Nils Helset is a 15th generation Norwegian farmer who embraced cutting edge technologies to gain the best yields from his land and build a successful agricultural business – DigiFarm.
We live in the information age and farming is no exception! In children’s books a farm usually has one cow, one sheep, a horse, and a few chickens and ducks. In the 21st century farming is much more industrial, technological, and challenging. Climate change, population growth, soil degradation and other large-scale global issues are now everyday problems for farmers.
Scientific innovation is key to assisting those tasked with producing our food and protecting our ecosystems to make optimal decisions about their processes. Accurate data about soil moisture, precipitation levels, crop yields, and optimal use of seed protection chemicals, are just some of the things that modern farmers need to know to become more sustainable and produce with precision.

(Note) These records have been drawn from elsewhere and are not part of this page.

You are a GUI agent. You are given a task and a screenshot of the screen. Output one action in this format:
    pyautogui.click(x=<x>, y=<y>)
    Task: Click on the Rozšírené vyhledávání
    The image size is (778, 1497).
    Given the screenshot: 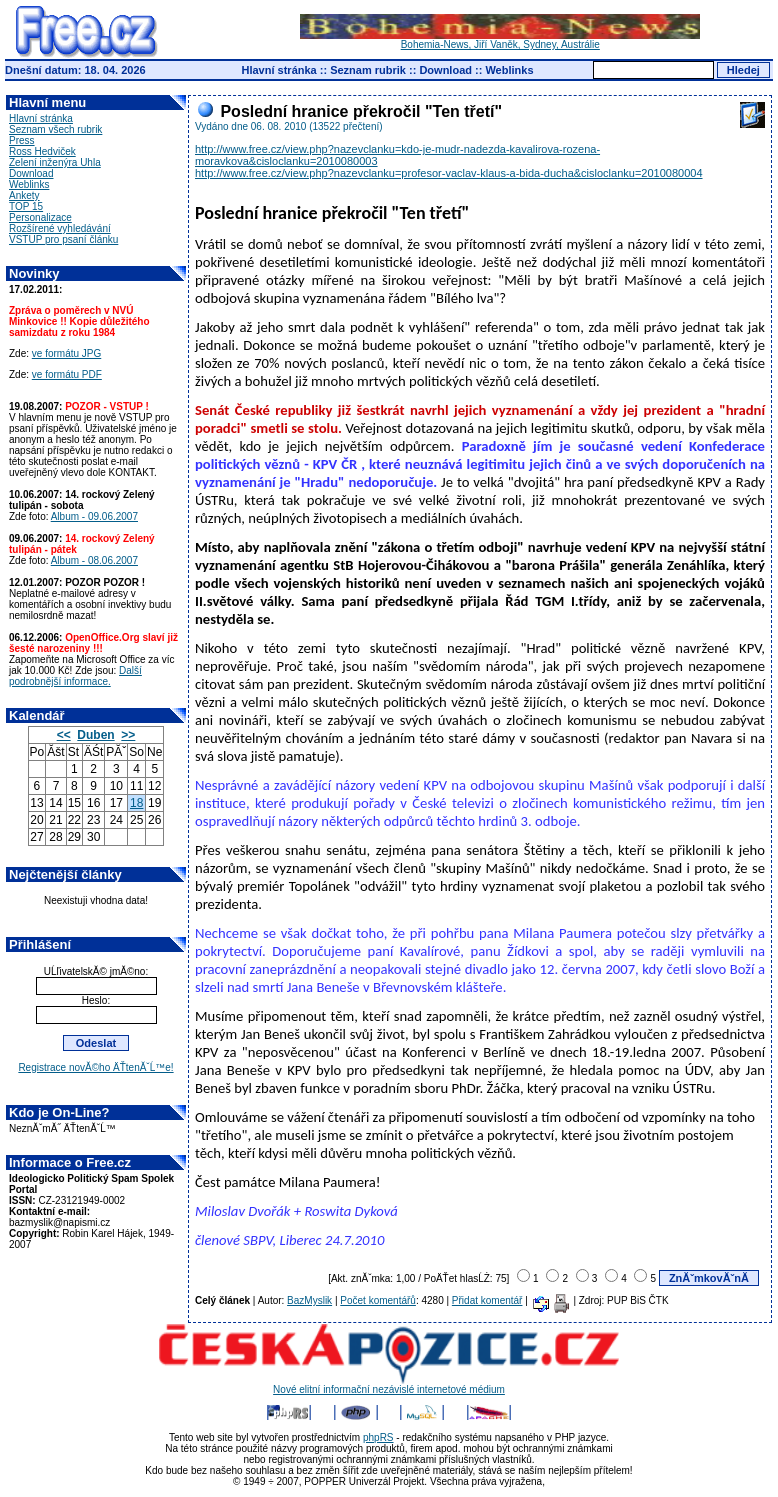 What is the action you would take?
    pyautogui.click(x=60, y=228)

DigiFarm brought a successful agricultural software product to market by combining first-hand knowledge of farm practices with the compute power of EuroHPC JU supercomputer LUMI. By delivering workable solutions for real world agricultural problems, DigiFarm has gone from strength-to-strength since their inception in 2018 and has picked up multiple HPC industry awards along the way.
Field of information
Farming with precision helps to reduce costs and boost crop yields, thereby driving efficiency overall. While farmers walk their land every day and know it very well, the foundation of precision agriculture lies in having highly accurate field boundaries.
Until recently, existing solutions for large-scale field boundary data were outdated, inaccurate, and time-consuming to update. Landowners had to manually draw field boundaries into digital farming platforms. And this was a sizable task! There are approximately 34.6 million field boundaries in Europe and over 32 million in the US. These were drawn by hand in 2008 and have not been updated much since then owing to the extremely time consuming and resource intensive nature of this work. A 5-hectare field takes 1 person approximately 1 minute to manually draw; 66.6 million boundaries would take 125 years. As seeded acres change every year, these datasets grow inaccurate quickly and provide poor data for farmers trying to conduct analysis or deliver services.
DigiFarm allows now farmers to see their land from a new perspective by enhancing satellite imagery with Artificial Intelligence (AI) and supercomputing technologies. This bird's eye view of their holdings, mapped with digital accuracy, provides farmers, and the agriculture and food industries, with information they can use to support data driven decision-making.
Down on the digital farm
Where farmers previously had to rely on out-of-date maps, lived experience and self-declarations, they can now access custom made technologies to support their important work. DigiFarm co-founders Nils Helset and Konstantin Varik developed a state-of-the-art deep neural network model. The model is super-resolving high satellite imagery data from the European Space Agency, Sentinel-2 at 1 meter per pixel resolution and utilising 4.7 million hectares of training data from 57 countries. This deep neural network model is optimised to provide highly accurate measurements of field boundaries, planted areas and crop health and yield, both in-season and historically. With this model, DigiFarm achieves detection accuracies above 94%, which is 12-15% better than existing methods. The solution reduces agricultural monitoring costs by over 25%, saving Lithuania, for instance, €1.5 million annually.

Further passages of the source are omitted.